>>>>>

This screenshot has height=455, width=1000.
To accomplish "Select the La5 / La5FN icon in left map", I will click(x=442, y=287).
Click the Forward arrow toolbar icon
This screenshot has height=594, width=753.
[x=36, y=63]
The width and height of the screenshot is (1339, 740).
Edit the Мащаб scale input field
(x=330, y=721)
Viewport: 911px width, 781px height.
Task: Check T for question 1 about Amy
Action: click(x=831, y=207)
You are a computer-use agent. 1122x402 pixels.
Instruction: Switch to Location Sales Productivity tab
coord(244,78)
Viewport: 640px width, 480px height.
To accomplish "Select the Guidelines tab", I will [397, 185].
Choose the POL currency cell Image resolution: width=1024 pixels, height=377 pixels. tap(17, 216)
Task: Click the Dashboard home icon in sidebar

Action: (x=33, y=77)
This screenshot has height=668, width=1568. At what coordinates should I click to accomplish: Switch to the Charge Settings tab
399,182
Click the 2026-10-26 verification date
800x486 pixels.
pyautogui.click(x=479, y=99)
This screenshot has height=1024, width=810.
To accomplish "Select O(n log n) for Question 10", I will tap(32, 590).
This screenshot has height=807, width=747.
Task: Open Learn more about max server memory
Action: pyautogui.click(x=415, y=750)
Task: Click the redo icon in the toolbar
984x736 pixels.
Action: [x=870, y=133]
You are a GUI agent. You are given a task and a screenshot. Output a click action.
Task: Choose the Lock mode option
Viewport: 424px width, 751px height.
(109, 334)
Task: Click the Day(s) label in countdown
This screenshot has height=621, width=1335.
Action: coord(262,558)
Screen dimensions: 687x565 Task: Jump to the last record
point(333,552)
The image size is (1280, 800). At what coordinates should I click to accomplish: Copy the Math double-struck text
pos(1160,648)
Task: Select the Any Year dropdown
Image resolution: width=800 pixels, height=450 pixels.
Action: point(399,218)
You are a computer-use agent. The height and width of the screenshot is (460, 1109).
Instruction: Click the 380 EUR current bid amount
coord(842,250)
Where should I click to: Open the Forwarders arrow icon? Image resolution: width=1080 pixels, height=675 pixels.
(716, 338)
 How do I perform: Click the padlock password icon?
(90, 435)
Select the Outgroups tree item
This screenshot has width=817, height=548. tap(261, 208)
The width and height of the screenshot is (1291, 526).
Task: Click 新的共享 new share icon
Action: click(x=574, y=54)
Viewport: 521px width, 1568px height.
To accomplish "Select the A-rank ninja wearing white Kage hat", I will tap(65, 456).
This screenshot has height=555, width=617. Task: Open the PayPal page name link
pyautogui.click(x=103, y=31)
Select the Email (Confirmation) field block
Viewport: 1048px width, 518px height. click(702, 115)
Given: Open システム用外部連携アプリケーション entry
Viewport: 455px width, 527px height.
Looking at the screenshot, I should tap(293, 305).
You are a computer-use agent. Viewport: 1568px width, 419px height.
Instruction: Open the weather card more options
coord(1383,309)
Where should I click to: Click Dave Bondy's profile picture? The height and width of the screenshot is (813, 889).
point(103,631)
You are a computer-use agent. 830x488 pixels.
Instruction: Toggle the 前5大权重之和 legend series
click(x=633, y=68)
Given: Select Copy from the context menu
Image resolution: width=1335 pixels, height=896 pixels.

<<<<<

### Brief
The answer should consist only of the lines from the line containing "Viewport: 455px width, 527px height." through the final line of the listing above, reproduced exactly.

### Answer to this problem
Viewport: 455px width, 527px height.
Looking at the screenshot, I should tap(293, 305).
You are a computer-use agent. Viewport: 1568px width, 419px height.
Instruction: Open the weather card more options
coord(1383,309)
Where should I click to: Click Dave Bondy's profile picture? The height and width of the screenshot is (813, 889).
point(103,631)
You are a computer-use agent. 830x488 pixels.
Instruction: Toggle the 前5大权重之和 legend series
click(x=633, y=68)
Given: Select Copy from the context menu
Image resolution: width=1335 pixels, height=896 pixels.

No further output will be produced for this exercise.